SYDNEY: 23 May 2013 – A critical theme in the Berle V conference recently held here at the CLMR was the examination of state capital and the dynamics of financial regulation with particular emphasis on the evolution of Chinese corporate and securities law. Papers presented by Douglas Arner (Hong Kong University), Adam Dixon (University of Bristol), George Gilligan and Megan Bowman (CLMR UNSW), Greg Golding (King & Wood Mallesons), Nicholas Howson (University of Michigan) and Teemu Ruskola (Emory University) each explored the implications of state capital and Chinese corporate law for future Anglo-American practice and policy.

Arner provided a sobering broad brush analysis of market and regulatory lessons post-Global Financial Crisis (GFC). He opines that notwithstanding the rhetoric of reform agenda, no substantial mechanisms are yet in place that are capable of either dealing with acknowledged weaknesses or identifying potential future threats.

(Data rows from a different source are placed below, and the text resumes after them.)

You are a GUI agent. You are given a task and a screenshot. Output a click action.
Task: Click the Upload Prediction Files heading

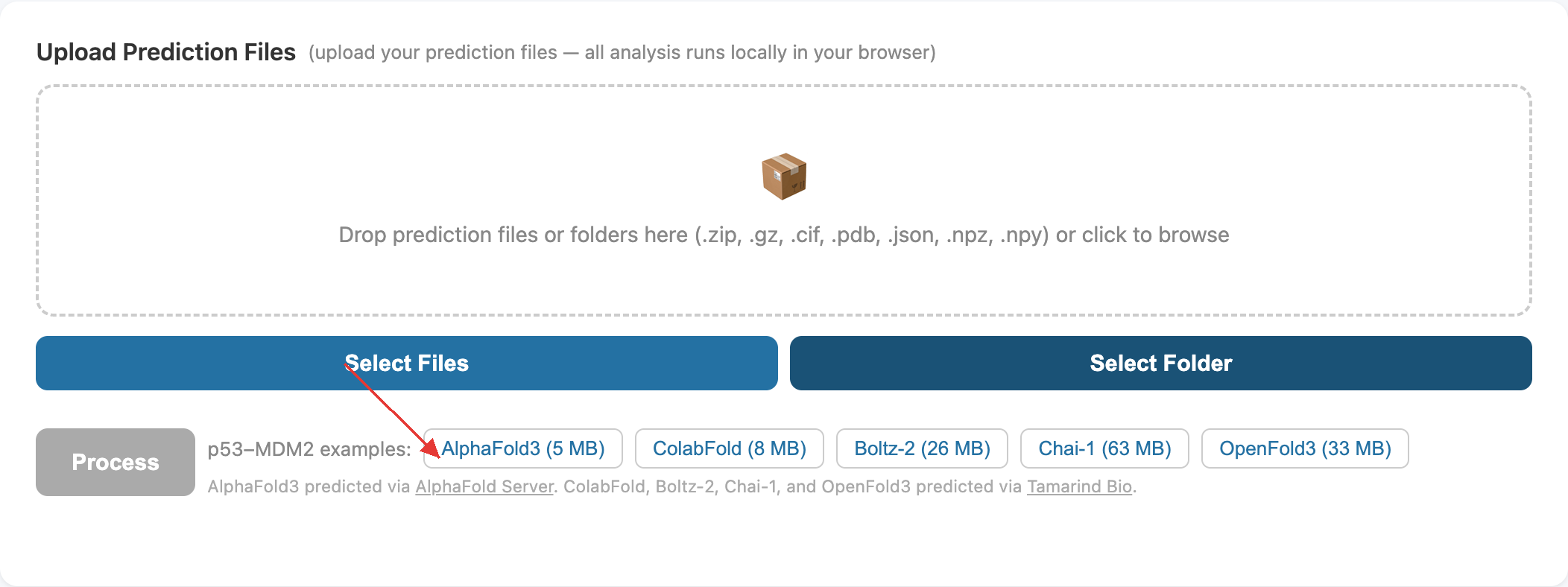tap(166, 52)
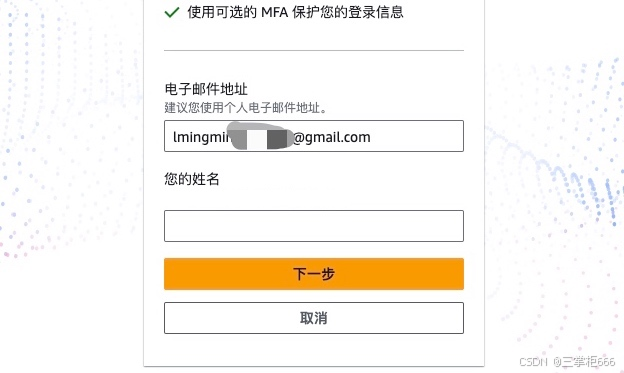Click the CSDN @三掌柜666 watermark
Image resolution: width=624 pixels, height=373 pixels.
[x=567, y=361]
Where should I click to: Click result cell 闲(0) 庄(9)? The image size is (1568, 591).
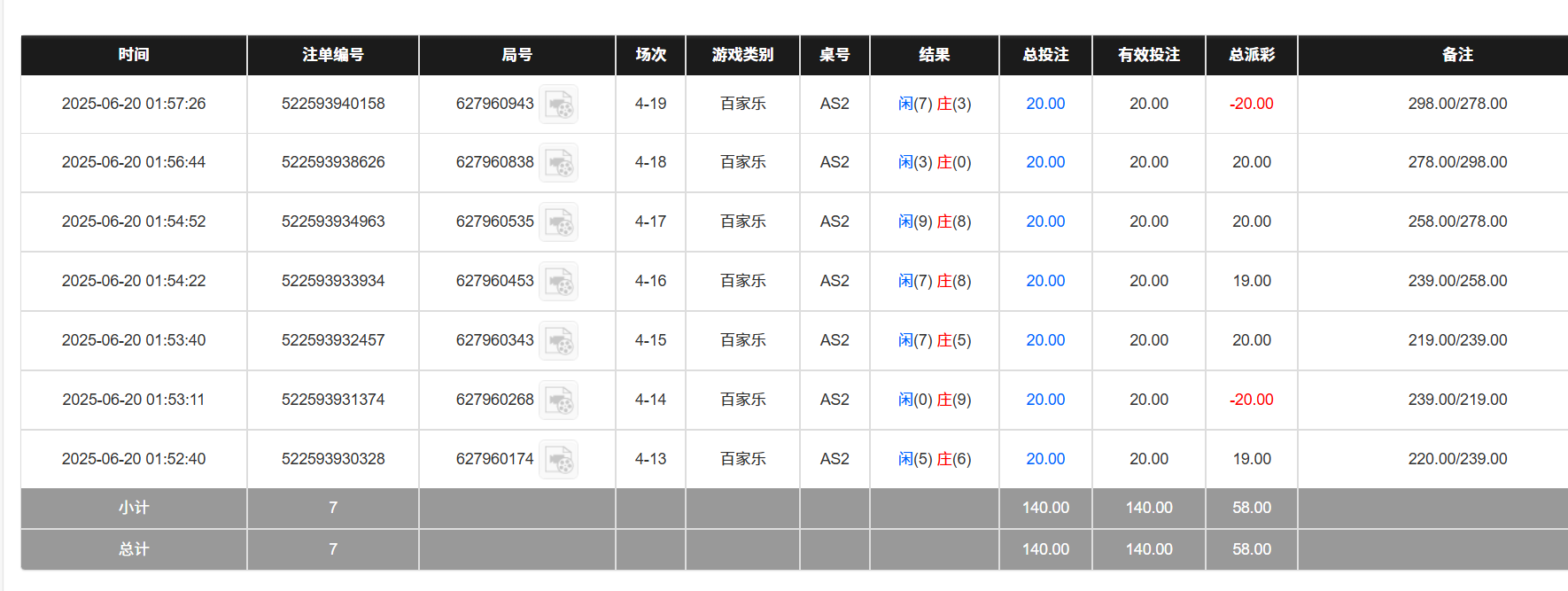[935, 400]
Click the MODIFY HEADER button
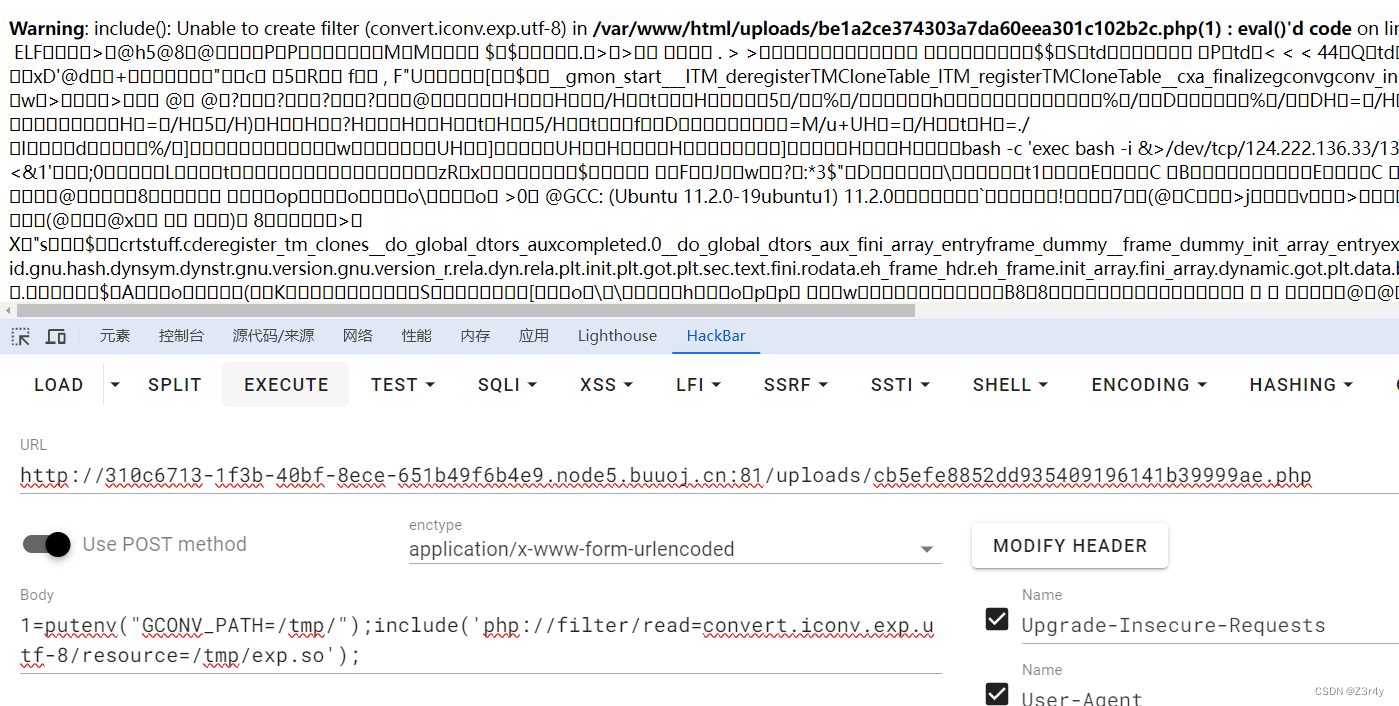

In a CLMR-CIFR video interview, Arner states that: “not only have we not dealt with the causes of the last crisis, but we’ve barely begun to think about where the next crisis could come from”. Concomitantly, Arner accents the rise of outward foreign direct investment from China, findings buttressed by Gilligan and Bowman’s evidence of the changing composition of the global economy. For example, in 2011 the top five economies (based on GDP in terms of purchasing power parity) included the US (ranked 1) and China (ranked 2). Yet that ordering will reverse according to projections for 2030 with China’s GDP eventually outweighing that of the US by 1.5 times by 2050. While the focus on China has dominated regional analysis and discourse, it is clear from these statistics why that is so and why it is so essential to understand the complex nature of state capital. 

State-directed institutional capital actors, such as sovereign wealth funds (SWFs) and state-owned enterprises (SOEs) are critical actors in the transference of political power. In essence, SWFs are large institutional investors that are government-owned and/or charged with a political mandate to manage and invest a nation’s accumulated wealth, preferably without accentuating financial stability in domestic markets (ie. the Dutch disease). In a CLMR-CIFR video interview, Dixon states that “although sovereign funds have been around for decades… in the mid-2000s sovereign funds became quite prevalent” particularly in emerging economies. Again, this is consistent with Gilligan and Bowman’s empirical data, which demonstrate that China currently controls the world’s largest SWF investments, followed by the UAE, Norway and Saudi Arabia. These developments correspond in time with both the GFC and export-led growth in East-Asia. Importantly, Dixon and Gilligan and Bowman note the importance of the 2008 Generally Accepted Principles and Practices for SWFs (GAPP or the Santiago Principles). The Santiago Principles were designed to reduce contestation over the purpose and legitimacy of overt political involvement in global capital markets. They seek to encourage SWFs to contribute to more open global financial markets by adopting conventional and common standards of conduct and transparency. Although considerable effort was involved in the design of the principles, it is far from clear how effective they have been. Notably, there is a paucity of empirical evidence about the degree to which the principles have been rendered operational.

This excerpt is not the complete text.